By Roz Kohls
More than 700 cormorants, pelicans, and other birds were found dead at Pigeon Lake, south of Dassel, and at Minnesota Lake in Faribault County.
Biologists from the Department of Natural Resources found the dead and dying birds when they were banding pelicans.
Officials know it is some kind of wildlife disease, but they don’t know which. As of Tuesday, there were 687 double-crested cormorants, 37 pelicans, ring-billed gulls, and a great blue heron found dead, or struggling to breathe. Some were too weak to hold up their heads, according to DNR Area Wildlife Manager Joel Anderson. The disease might have been infecting the birds for the past three weeks, he added.
Initial tests for avian influenza were negative. Experts at labs in Iowa and Wisconsin are analyzing samples DNR biologists sent them.
Michelle Castensen, DNR wildlife health program coordinator, said there are numerous pathogens that could have caused the die-off. Also, regarding the total number of birds that are dead, the deaths don’t affect the population of cormorants significantly, she added.
It appears the birds, flying between the two lakes 100 miles apart, have the same disease. To make sure the disease doesn’t spread to other birds, the sick birds are being euthanized.

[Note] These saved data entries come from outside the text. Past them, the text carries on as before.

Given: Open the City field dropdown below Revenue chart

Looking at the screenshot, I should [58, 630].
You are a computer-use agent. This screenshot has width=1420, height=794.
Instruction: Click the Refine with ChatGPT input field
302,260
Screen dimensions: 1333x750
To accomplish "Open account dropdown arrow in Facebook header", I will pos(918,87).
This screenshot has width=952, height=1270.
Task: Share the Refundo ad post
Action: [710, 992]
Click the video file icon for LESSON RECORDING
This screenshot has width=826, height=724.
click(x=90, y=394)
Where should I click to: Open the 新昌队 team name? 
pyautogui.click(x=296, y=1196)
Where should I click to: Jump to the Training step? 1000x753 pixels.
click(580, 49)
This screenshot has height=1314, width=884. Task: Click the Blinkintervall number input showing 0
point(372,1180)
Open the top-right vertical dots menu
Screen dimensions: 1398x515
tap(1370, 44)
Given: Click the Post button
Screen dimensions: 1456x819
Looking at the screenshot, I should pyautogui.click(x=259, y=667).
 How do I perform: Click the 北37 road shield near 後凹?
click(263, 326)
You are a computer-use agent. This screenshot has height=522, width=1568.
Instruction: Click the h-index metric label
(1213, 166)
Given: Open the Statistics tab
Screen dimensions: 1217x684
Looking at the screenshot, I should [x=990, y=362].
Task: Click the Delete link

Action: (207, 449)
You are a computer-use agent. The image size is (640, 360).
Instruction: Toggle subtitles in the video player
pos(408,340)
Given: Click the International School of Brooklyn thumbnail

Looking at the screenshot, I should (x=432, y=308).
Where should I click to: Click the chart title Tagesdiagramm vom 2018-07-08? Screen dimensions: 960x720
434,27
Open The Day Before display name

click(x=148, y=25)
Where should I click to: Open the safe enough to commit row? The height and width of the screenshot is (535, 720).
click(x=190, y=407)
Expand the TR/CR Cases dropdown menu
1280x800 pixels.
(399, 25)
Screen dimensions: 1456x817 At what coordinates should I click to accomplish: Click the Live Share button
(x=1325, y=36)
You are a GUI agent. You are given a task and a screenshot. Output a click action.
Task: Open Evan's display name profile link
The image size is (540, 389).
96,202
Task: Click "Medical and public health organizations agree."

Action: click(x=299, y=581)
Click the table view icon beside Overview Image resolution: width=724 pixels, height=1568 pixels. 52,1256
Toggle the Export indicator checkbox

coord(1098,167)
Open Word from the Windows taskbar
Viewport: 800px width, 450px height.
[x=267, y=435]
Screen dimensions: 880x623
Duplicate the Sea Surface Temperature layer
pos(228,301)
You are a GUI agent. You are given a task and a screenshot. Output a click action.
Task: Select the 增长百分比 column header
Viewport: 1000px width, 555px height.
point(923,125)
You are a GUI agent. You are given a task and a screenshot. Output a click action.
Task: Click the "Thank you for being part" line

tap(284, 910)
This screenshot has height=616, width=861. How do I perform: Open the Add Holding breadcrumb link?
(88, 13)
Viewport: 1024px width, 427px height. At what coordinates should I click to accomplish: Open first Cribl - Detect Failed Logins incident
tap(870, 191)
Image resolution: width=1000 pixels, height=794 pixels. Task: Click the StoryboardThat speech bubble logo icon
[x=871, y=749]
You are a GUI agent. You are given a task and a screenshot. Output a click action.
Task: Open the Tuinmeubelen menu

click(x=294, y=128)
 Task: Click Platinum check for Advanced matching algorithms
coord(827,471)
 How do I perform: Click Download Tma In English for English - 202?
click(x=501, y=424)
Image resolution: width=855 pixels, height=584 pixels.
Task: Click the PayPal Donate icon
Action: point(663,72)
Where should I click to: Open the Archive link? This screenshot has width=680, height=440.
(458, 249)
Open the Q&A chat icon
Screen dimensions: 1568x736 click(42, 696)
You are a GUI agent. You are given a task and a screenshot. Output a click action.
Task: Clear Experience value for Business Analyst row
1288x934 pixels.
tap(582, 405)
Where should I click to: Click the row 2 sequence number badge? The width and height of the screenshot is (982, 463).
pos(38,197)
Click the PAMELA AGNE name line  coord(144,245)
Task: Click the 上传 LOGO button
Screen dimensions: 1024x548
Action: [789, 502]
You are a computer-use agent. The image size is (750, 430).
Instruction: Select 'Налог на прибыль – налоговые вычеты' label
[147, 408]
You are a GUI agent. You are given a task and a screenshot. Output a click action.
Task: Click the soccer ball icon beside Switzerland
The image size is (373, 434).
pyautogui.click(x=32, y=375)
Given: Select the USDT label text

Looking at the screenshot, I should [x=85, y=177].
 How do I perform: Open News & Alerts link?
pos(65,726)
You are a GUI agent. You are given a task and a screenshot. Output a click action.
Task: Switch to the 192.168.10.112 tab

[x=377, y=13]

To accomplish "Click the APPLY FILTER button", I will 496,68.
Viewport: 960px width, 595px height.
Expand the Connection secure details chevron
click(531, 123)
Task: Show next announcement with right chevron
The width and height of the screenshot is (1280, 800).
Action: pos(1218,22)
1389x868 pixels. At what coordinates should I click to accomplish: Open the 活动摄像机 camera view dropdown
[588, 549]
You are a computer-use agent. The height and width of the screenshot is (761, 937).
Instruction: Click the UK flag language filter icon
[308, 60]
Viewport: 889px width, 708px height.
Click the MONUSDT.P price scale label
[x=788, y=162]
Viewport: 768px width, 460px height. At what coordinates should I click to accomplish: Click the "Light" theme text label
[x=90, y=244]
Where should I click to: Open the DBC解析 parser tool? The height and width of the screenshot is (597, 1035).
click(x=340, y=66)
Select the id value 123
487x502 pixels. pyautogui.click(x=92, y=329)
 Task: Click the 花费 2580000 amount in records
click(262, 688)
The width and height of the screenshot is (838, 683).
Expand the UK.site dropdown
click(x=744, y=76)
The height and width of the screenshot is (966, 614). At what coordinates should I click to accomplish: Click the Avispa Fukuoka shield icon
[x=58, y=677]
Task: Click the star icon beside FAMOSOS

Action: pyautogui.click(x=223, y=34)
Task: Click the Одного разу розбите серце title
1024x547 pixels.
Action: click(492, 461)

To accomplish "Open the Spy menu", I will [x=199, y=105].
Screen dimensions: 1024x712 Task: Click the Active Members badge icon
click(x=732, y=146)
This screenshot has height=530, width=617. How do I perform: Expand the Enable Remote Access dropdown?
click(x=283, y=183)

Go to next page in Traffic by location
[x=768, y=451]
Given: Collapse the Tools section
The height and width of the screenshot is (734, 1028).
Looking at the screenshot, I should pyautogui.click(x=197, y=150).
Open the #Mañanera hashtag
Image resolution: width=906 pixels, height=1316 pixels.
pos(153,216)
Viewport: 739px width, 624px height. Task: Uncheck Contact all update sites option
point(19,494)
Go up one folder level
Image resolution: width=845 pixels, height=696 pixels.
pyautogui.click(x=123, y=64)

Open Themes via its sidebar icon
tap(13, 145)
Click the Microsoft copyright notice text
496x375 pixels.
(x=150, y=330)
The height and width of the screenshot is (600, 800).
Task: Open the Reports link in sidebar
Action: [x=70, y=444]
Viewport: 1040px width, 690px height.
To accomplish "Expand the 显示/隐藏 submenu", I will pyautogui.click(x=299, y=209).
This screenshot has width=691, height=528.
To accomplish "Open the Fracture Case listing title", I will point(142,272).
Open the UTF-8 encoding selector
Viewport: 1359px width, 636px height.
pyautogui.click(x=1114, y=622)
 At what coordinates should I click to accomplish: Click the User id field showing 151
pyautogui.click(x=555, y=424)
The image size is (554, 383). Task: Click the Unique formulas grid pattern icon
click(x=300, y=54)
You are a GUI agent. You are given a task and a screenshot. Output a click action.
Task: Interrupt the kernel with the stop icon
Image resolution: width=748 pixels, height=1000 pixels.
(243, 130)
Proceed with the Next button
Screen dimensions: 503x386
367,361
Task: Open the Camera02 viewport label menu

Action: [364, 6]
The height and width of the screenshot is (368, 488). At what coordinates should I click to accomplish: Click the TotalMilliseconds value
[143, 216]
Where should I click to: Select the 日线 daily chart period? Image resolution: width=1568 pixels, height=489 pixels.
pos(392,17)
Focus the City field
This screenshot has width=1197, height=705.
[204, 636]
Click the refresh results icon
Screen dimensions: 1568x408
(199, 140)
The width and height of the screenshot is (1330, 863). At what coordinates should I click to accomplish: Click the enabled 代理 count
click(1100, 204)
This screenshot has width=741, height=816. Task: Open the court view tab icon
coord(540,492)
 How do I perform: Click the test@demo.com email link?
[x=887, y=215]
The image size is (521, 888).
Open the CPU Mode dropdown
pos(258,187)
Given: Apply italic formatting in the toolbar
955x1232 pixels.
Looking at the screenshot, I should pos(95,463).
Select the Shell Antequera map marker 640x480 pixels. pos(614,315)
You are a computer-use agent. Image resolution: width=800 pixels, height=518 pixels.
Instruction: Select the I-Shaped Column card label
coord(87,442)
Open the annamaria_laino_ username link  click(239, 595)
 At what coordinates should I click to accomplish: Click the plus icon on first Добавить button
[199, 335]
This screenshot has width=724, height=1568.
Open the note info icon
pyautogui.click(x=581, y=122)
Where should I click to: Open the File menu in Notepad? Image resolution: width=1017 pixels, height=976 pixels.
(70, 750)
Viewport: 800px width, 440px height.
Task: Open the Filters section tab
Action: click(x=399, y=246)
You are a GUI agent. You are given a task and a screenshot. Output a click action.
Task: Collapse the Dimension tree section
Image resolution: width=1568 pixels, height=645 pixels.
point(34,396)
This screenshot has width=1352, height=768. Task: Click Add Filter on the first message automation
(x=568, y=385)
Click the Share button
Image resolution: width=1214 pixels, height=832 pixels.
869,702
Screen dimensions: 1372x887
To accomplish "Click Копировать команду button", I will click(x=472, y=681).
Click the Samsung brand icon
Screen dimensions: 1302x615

John Schladweiler, a regional ecological resources manager with the DNR, said the DNR treats an unknown situation like this as a worst-case scenario.
The DNR has alerted both the Minnesota Department of Agriculture and the United States Department of Agriculture about the infection. The agencies are warning farmers to watch their poultry and turkeys for symptoms of a strange illness.
Also, the public is asked to stay away from both lakes.